Anyway, if Motown were like that whole Lovecraft/Cthulhu Mythos deal, the Temps would be the Great Old Ones. If Motown were an old western TV show, the Temps would be Marshall Dillon. If Motown were Street Fighter, the Temps would be either Ken or Ryu. Or Guile, if you "go that way" with Street Fighter.
"(I Know) I'm Losing You" is a classic example of the Temps utilizing their multi-soloist line-up in the best way possible. While other Temps (Eddie Kendrick, in particular) were great singers (check out "The Way You Do the Things You Do"), David Ruffin just had "That Voice." You hear it, you acknowledge it, and you can only say, "Damn! That cat can belt!"
As you can see, Your Humble Reverend considers David Ruffin to be the best and most underrated vocalist of all time. I may be biased, but I am 100% right in declaring "(I Know) I'm Losing You" an early funk/rock classic worthy of all possible praise...
Sunday, January 28, 2007
CONCERNING THE FUNKY SAVIOR HIMSELF...
Auspicious news from the Rev. Jenner J. Hull!
Since even the vaguest form of the Church began congregating regularly and realized our Funky Mission, we’ve known of the existence of someone who could, quite possibly, be considered the single Most Funky man to ever walk the Earth.
At first, there were only rumors.
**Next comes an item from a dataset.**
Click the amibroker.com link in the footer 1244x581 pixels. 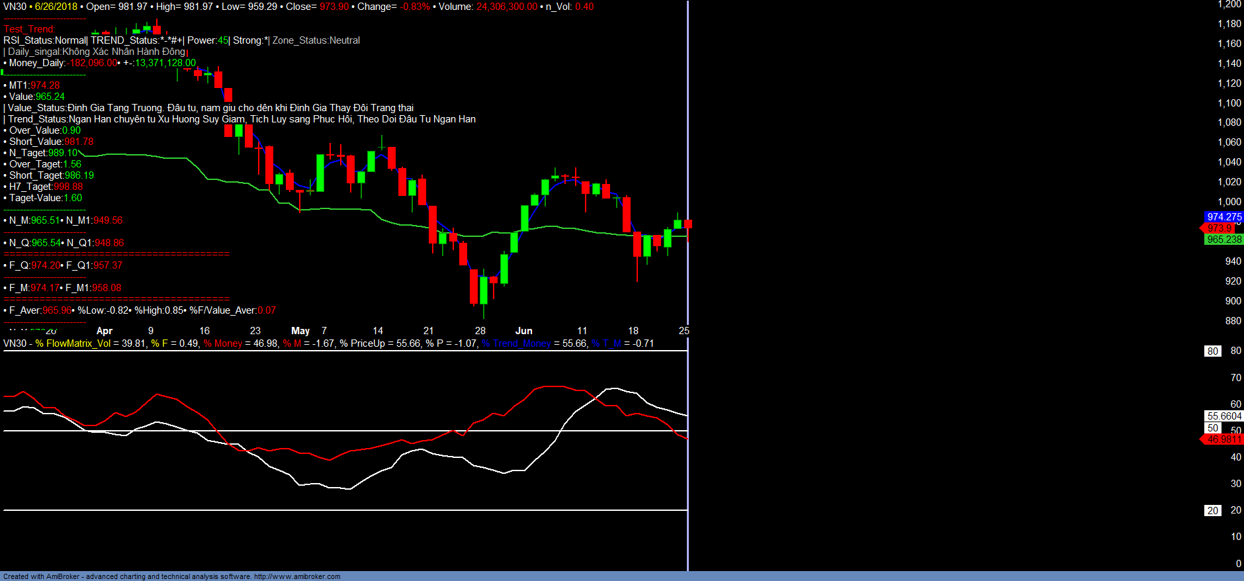pos(297,576)
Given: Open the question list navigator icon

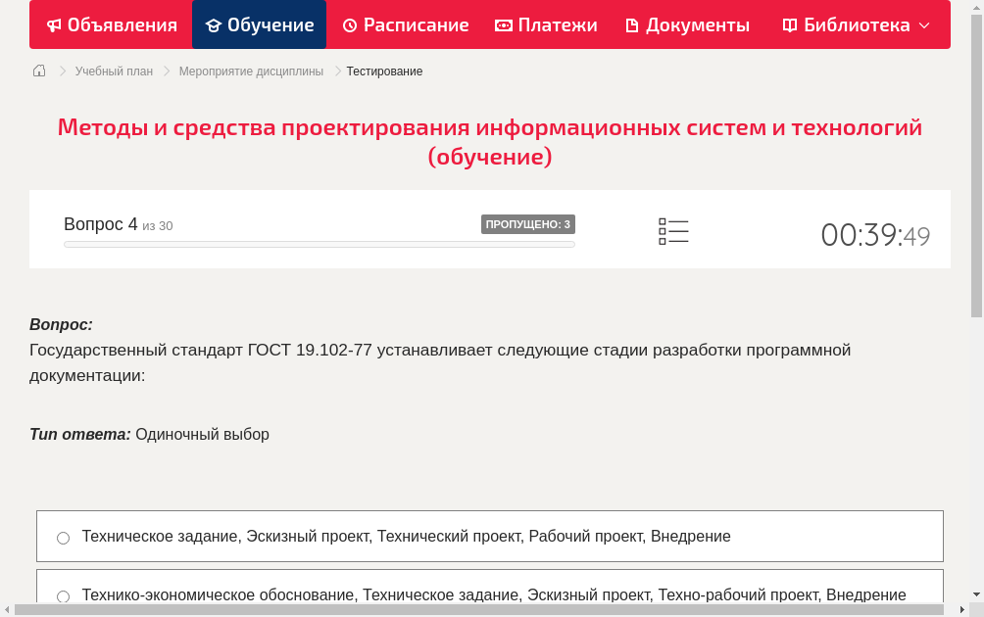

Old men in seedy bars (who would probably be half-senile even if they hadn’t drank themselves into a constant stupor), arguing about the best musicians they’d ever seen, would periodically mention a guy named "Fat Back" who they saw somewhere back in the seventies, maybe. "Course, it coulda been someone else."
The claims were sundry and tended to differ from teller to teller. Kinda like the chupacabra, if the chupacabra was a guitar prodigy and musical visionary.
Sometimes, he was a street performer in New York City in the late sixties (when he would have been but a teen). Sometimes, he was playing brief sets in between dancers at an illegal, all-male, all-nude revue outside of Charlotte, North Carolina. A close friend of the Church even swears he saw a young Fat Back jamming with Jimmy Page in Led Zeppelin’s hotel room during their first American tour.
The Church has been moving along steadily despite the frustration of not being able to pin down a legend, a virtual Zeus of the music scene. We’ve been revering our Esteemed Funk Masters, canonizing those who have moved along, having Jam Sessions whenever we can, and, generally, doing our damndest to promote, popularize, and proliferate all forms of Funk.
Then, in the span of just a few months, we had several huge breaks.
A man named Gerald ("Call me Jerry") Walker contacted Your Humble Reverend after meeting one of our Deacons, Reginald P. Weatherford, at a Blues Festival and told an amazing story. He claims to have met and befriended the Funky Savior Himself when he was living in North Carolina in the late sixties. Mr. Walker, as it turns out, was close friends with some local musicians, notably the jazz/rock drummer "Turbo" Terry Walsh (St. Turbo), who jammed with Fat Back during his Carolina days.
Later, Mr. Walker sent me the first of the Holy Journals; a series of sporadic diary entries written by Fat Back during his travels across the U.S., left with Turbo Terry’s family at some point, and given to Mr. Walker several years ago. Within a few days, Turbo’s daughter, Linda, sent me Turbo’s own recently-found diaries, which detail many shows, practice sessions, and intimate conversations with the FSH.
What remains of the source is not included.